→ **WHAT YOU ARE ASKED TO DO**: The data below contains pictures, which are to be skipped; the lines starting at the line with "Click the magnifying glass search icon" and ending at the line with "Task: Select Greyscale" are to be output exactly, both ends included.

→ **DATA SHOWN**:
□ □ □ □ □ □ □

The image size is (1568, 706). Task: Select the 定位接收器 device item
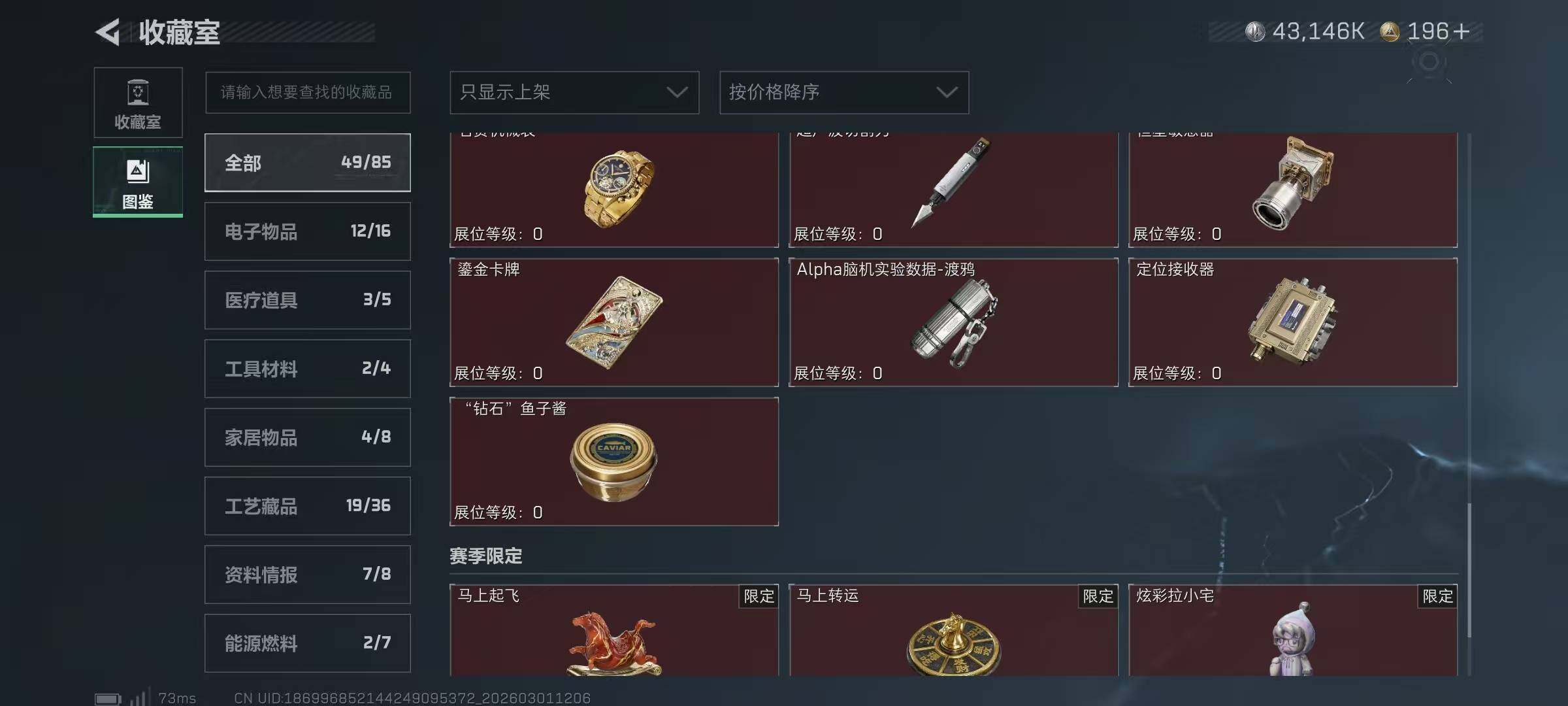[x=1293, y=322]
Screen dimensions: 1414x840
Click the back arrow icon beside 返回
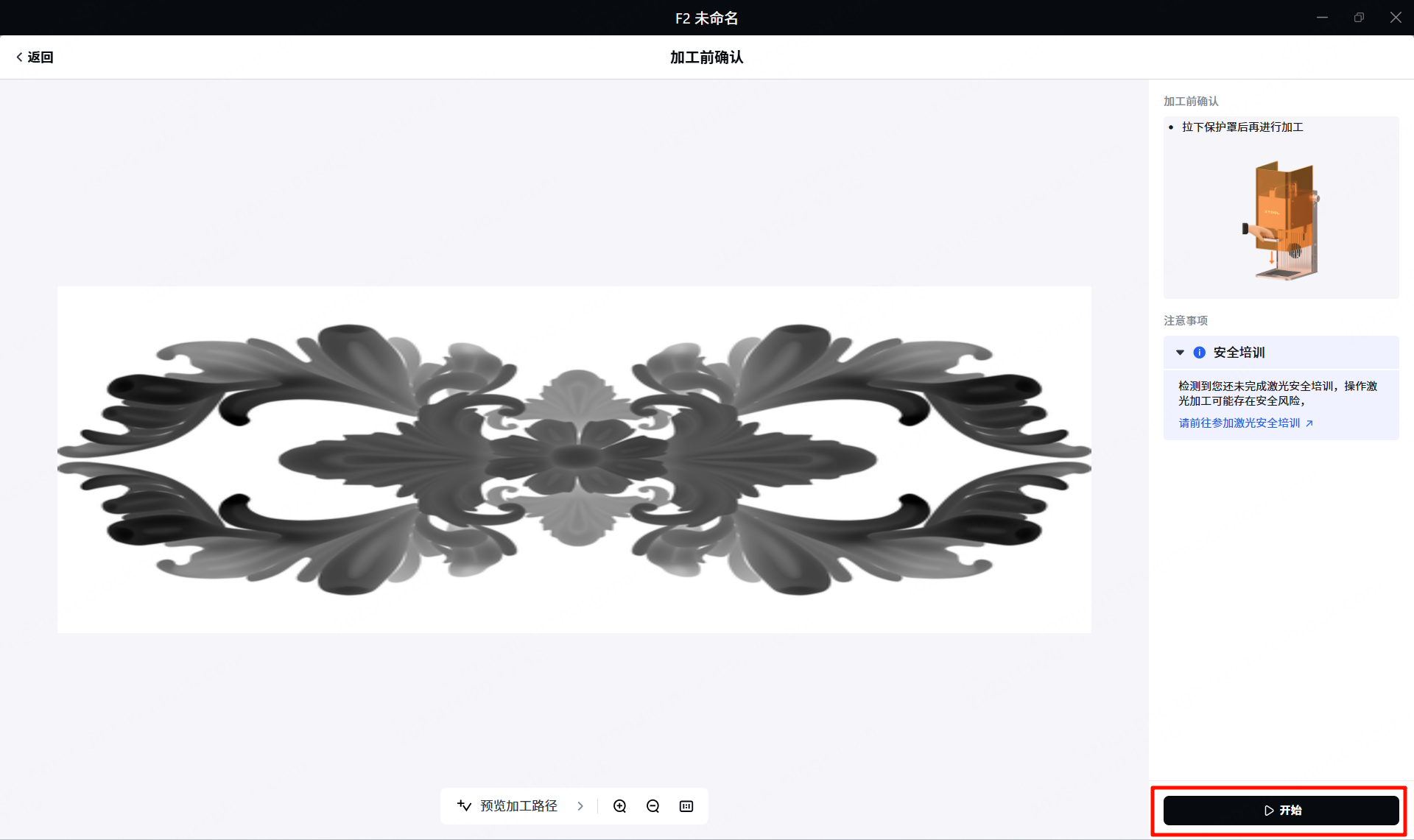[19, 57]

□ □ □ □ □ □ □

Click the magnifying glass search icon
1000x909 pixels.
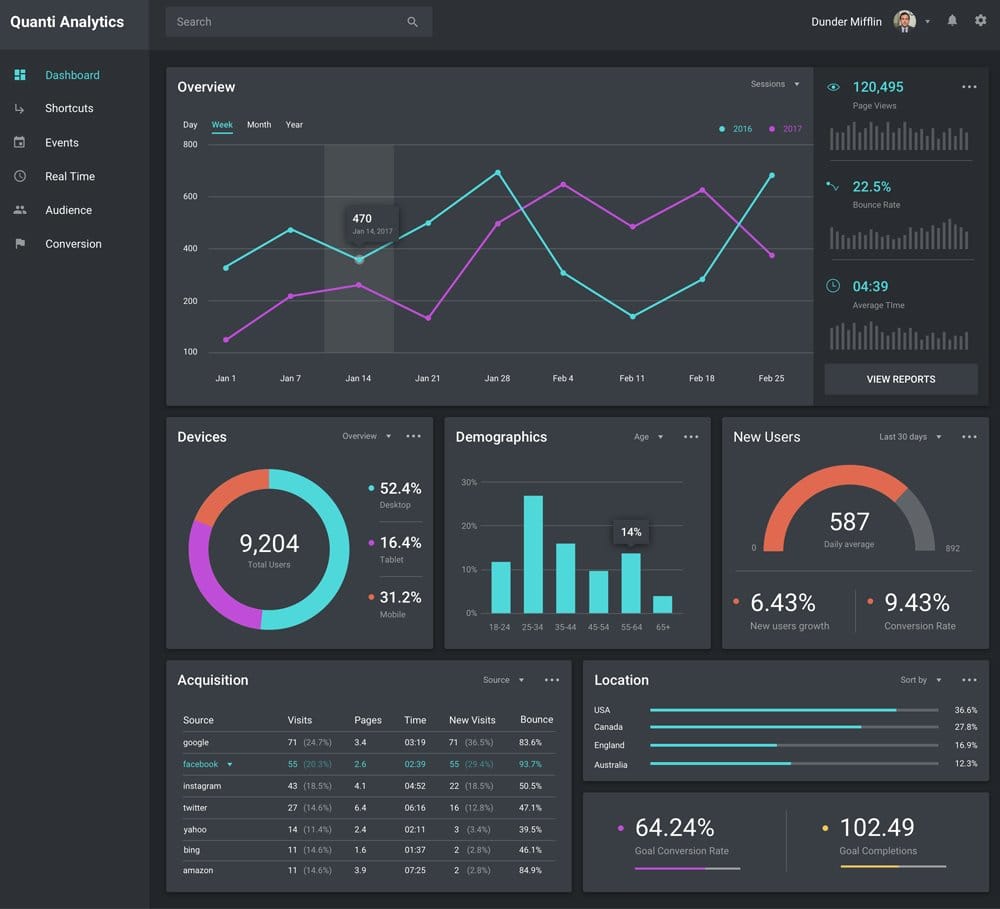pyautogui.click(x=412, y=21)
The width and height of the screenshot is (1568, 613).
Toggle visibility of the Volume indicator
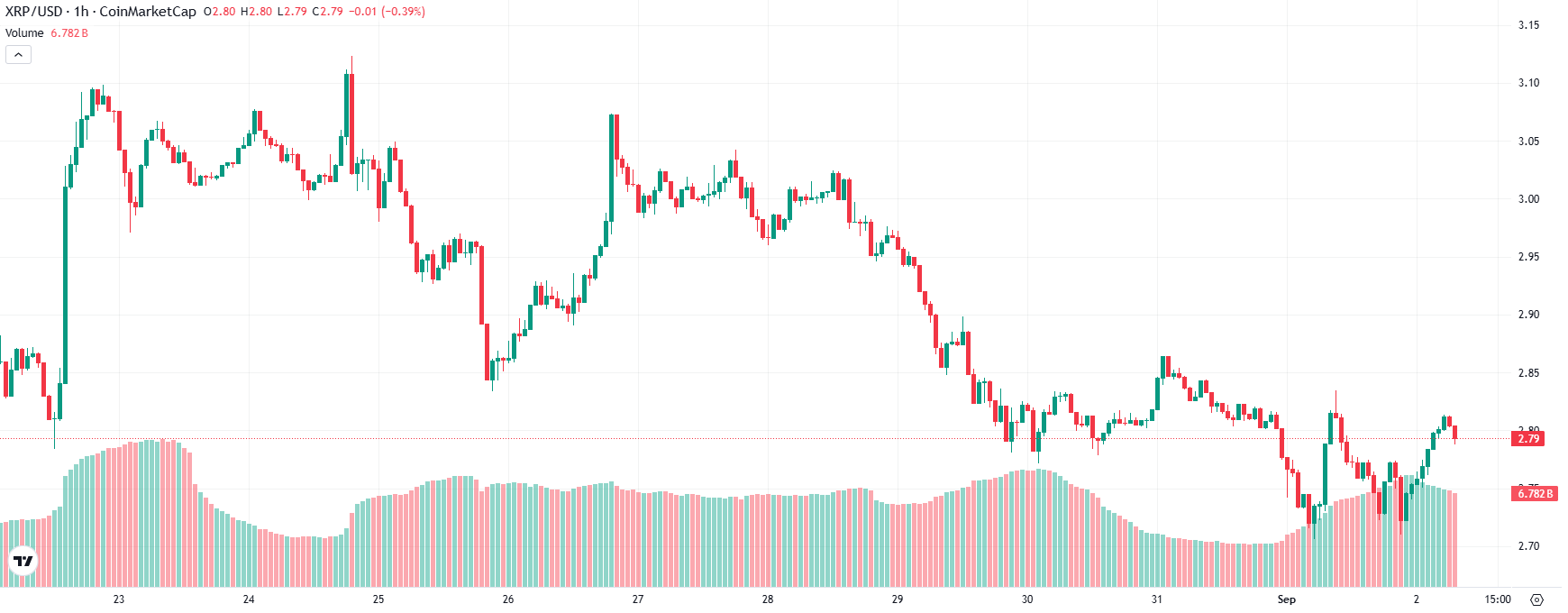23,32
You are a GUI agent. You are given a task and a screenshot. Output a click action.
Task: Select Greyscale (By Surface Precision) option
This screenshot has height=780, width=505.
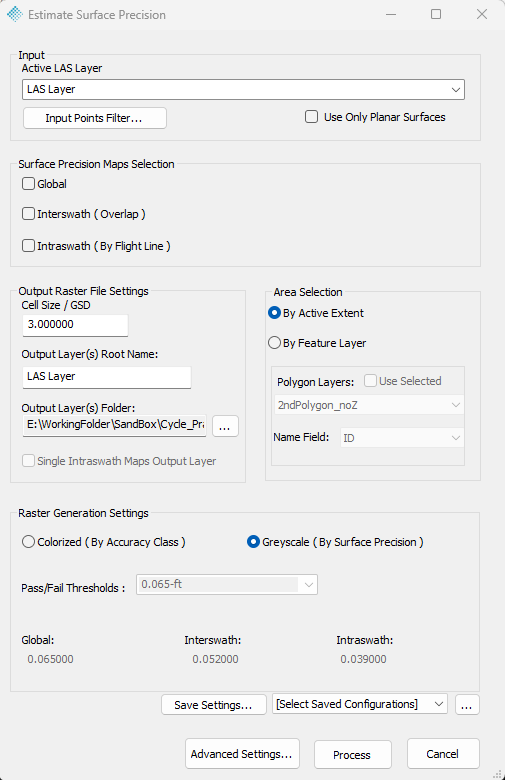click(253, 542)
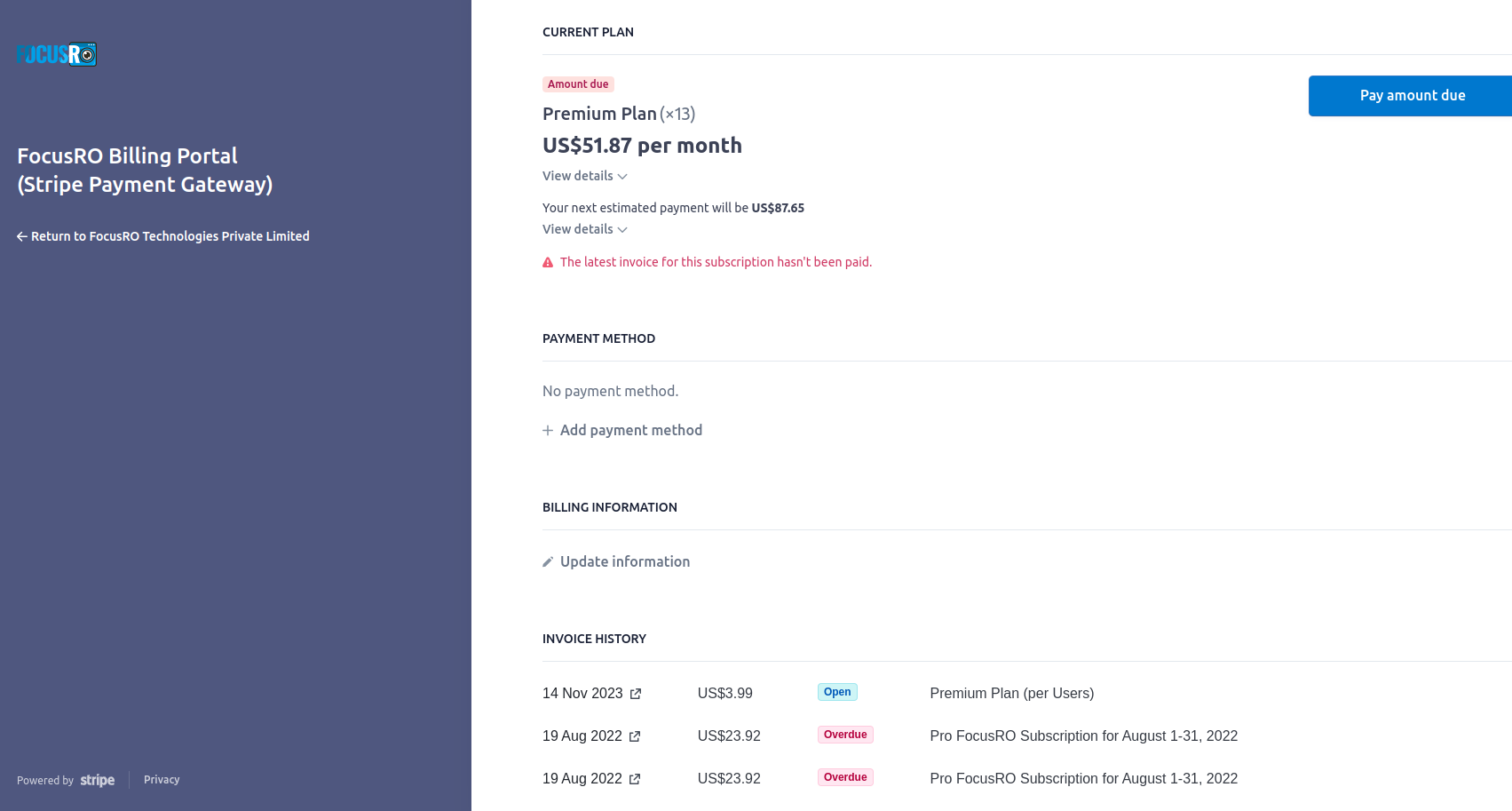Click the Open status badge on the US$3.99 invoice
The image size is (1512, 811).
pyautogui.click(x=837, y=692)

□ □ □ □ □ □ □

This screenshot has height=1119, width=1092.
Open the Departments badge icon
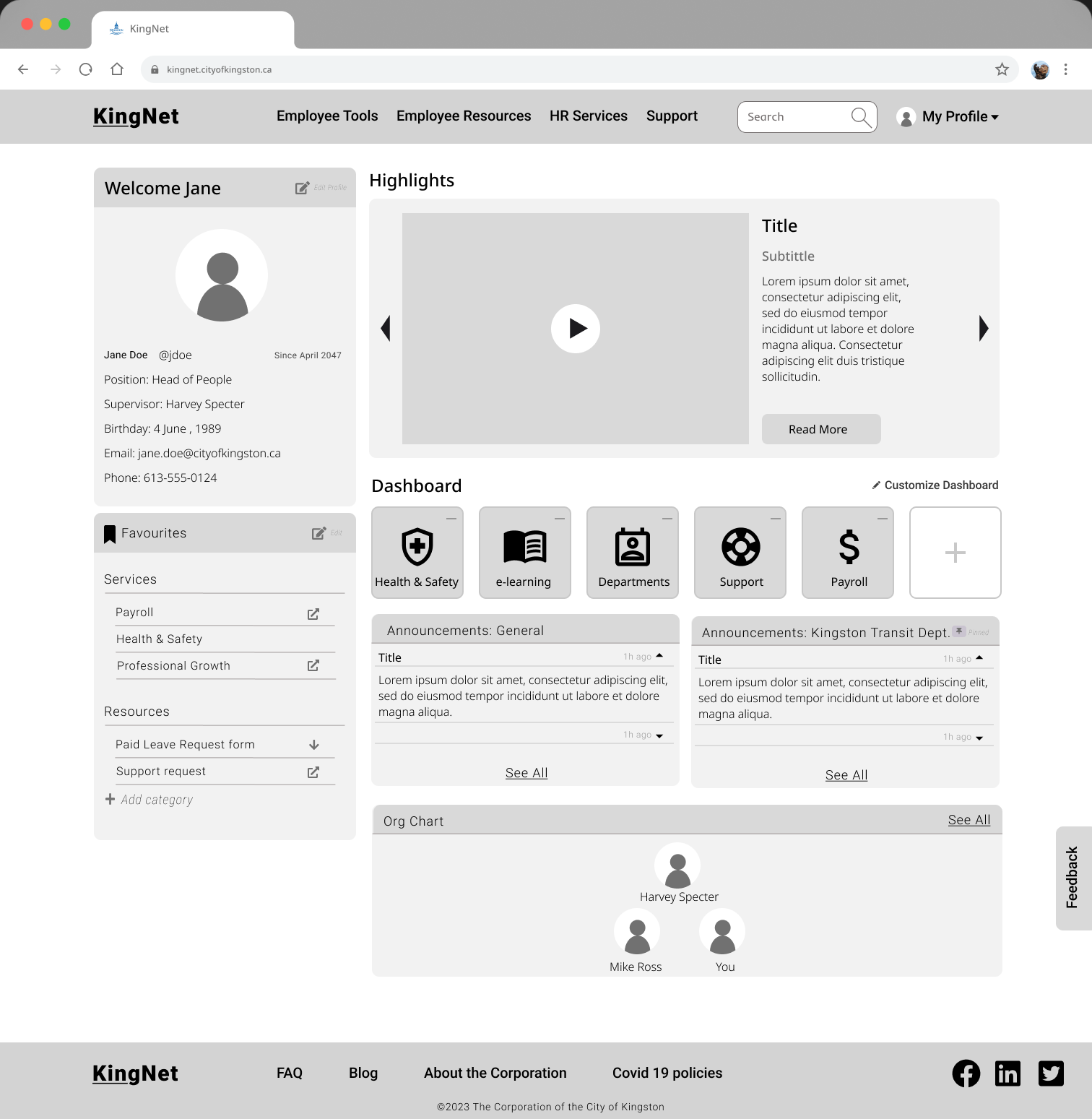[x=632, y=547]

□ □ □ □ □ □ □

→ **TASK RESPONSE**:
Click the magnifying glass search icon
1000x909 pixels.
pyautogui.click(x=412, y=21)
The width and height of the screenshot is (1568, 613).
Toggle visibility of the Volume indicator
23,32
You are a GUI agent. You are given a task and a screenshot. Output a click action.
Task: Select Greyscale (By Surface Precision) option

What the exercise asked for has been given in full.